この公演を観る直前に、wowowでケムリ研究室(ケラさんと緒川たまきさんの立ち上げたユニット)の昔の公演『ベイジルタウンの女神』を観た。
一度劇場で観た公演を改めて映像で観るのはいいけど、初見のお芝居を映像で観ると、たいていは入り込めなくて、笑いにうすら寒さを感じたりキャラクターに空々しさを感じたりしてしまう。
でも、この『ベイジルタウン』は楽しめた。何というか、映像で観るのに向いた作品だった。ざっくり言うとメジャー感があった。ケラさん本人もインタビューで言っていたが、シニカルさはほとんどないハッピーエンドのロマンティックコメディで、ストーリーは分かりやすく雰囲気は明るく、言い方は悪いけど「集中しなくても観られる」感じだったからだと思う。
ラストのそれぞれの登場人物のその後を描くシーンはむしろ、「こんだけハッピーエンドにすりゃ満足だろ」的な皮肉っぽさを感じたりもしたけど。

コロナ禍で何度か公演が中止になったりする中、そんな作品を発表していたケラさんが、今回の公演では「捨て身でナンセンスを書く」と言う。
ナイロンのお芝居はほんとうにバリエーションが豊富で、めちゃくちゃ好きな作品もピンとこない作品もある(皆そうだと思う)。個人的には出演者が少なくて濃密さが増す『消失』や『フローズン・ビーチ』が好き。
今回は上のような前情報から、そんなに好きじゃないやつかもなぁと予断しながら劇場に向かった。

長い、というナイロン芝居によくある批判を敢えて言いたくなるほど長く感じた。それが最初の感想。実力のある役者さんをこれだけ揃えて、それぞれにしっかりと見せ場(笑わせる場)をつくろうとすると、こうなってしまうのかもしれない。ただ、内容に沿った規模感ってあると思うのだ。

少し奇妙な印象を受けたのが、思ったよりもナンセンスに振り切っていない作品だったことだ。
役者さんは皆本当に達者なので、それぞれのシーンはどれも面白い。
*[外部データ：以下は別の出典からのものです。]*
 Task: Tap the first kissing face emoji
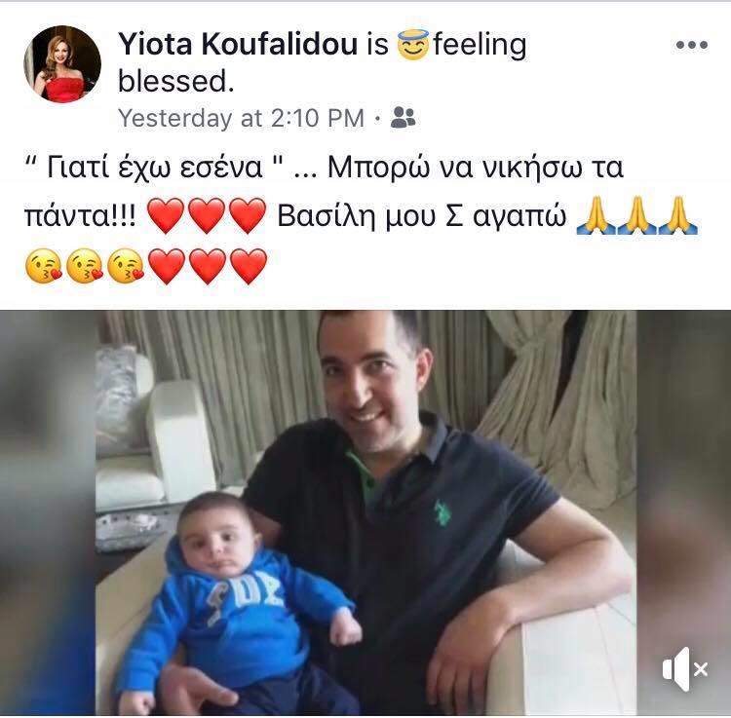pos(43,266)
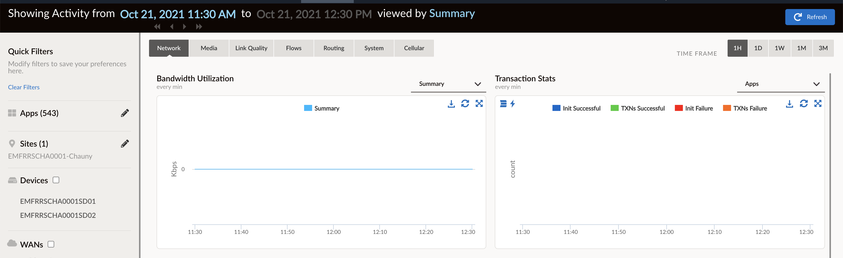The image size is (843, 258).
Task: Refresh the Bandwidth Utilization chart
Action: (x=465, y=104)
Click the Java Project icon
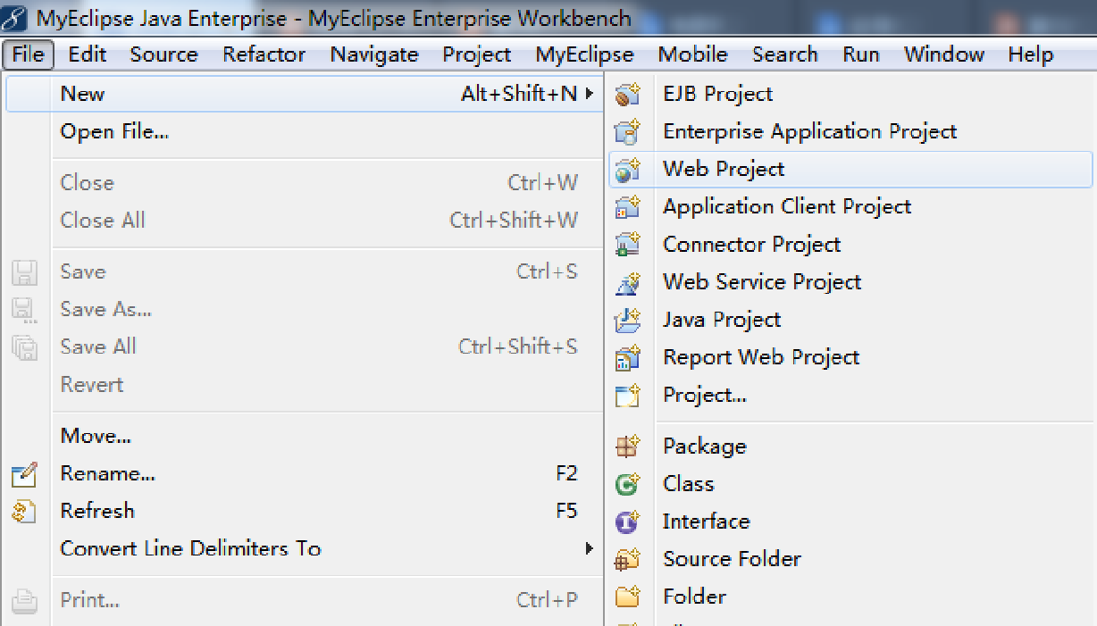Viewport: 1097px width, 626px height. tap(628, 320)

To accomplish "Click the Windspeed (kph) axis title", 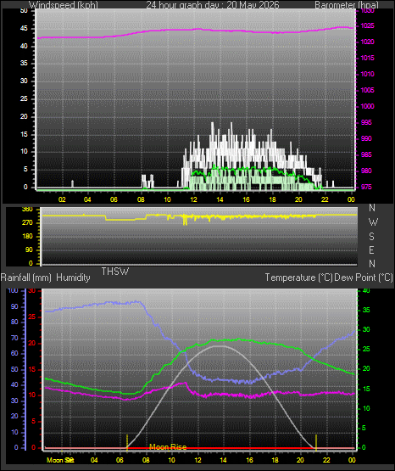I will [x=64, y=5].
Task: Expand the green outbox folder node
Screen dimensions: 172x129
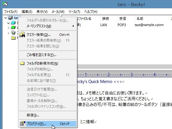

でもそのシーンの積み重ねや或いはぶち壊しが大いなる無意味に繋がるような、王道の(?)ナンセンス劇ではなく、良くも悪くも「意味がありそう」に見えてしまっていた。
「いつまでも開催されない大会」とか、「勝つことの本当の意味」とか、深掘りしそうでされない重めのテーマが見え隠れすることで、全てを等質に無価値化するナンセンス劇の強さは感じられなかった。

パンフレットのインタビューにあったが、ケラさんが当初書こうとしていたものからは変化していったらしい。
コロナ禍の状況もあり、”捨て身になんかなれなかった“と話していたが、それはそうだろうと思う。酷い状況に陥ったエンターテイメント業界の中でも、特にダメージを大きくくらったであろう舞台関係の人が、この状況を踏まえないで書くことができるわけがない。
それは『ベイジルタウン』の、ケラさん「らしくない」多幸感のある物語にも現れていたと思う。

コロナ禍で、みんなが「真面目に」なってしまっている。ふざけられなくなってしまっている。そして、価値を壊すような言動ができないなってしまっている。
今はナンセンス劇はつくるのも楽しむのも難しいのかもしれない。
そう考えると、『ベイジルタウン』のラストの気持ちいいくらいの明るさにも、太宰が描いた実朝の言葉“アカルサハホロビノスガタデアロウカ”が重なってくるようにすら思えるのだ。

久しぶりに訪れた下北沢は、駅の工事がすっかり終わって(たぶん)、駅前の見通しが良くなって、かなり印象が変わっていた。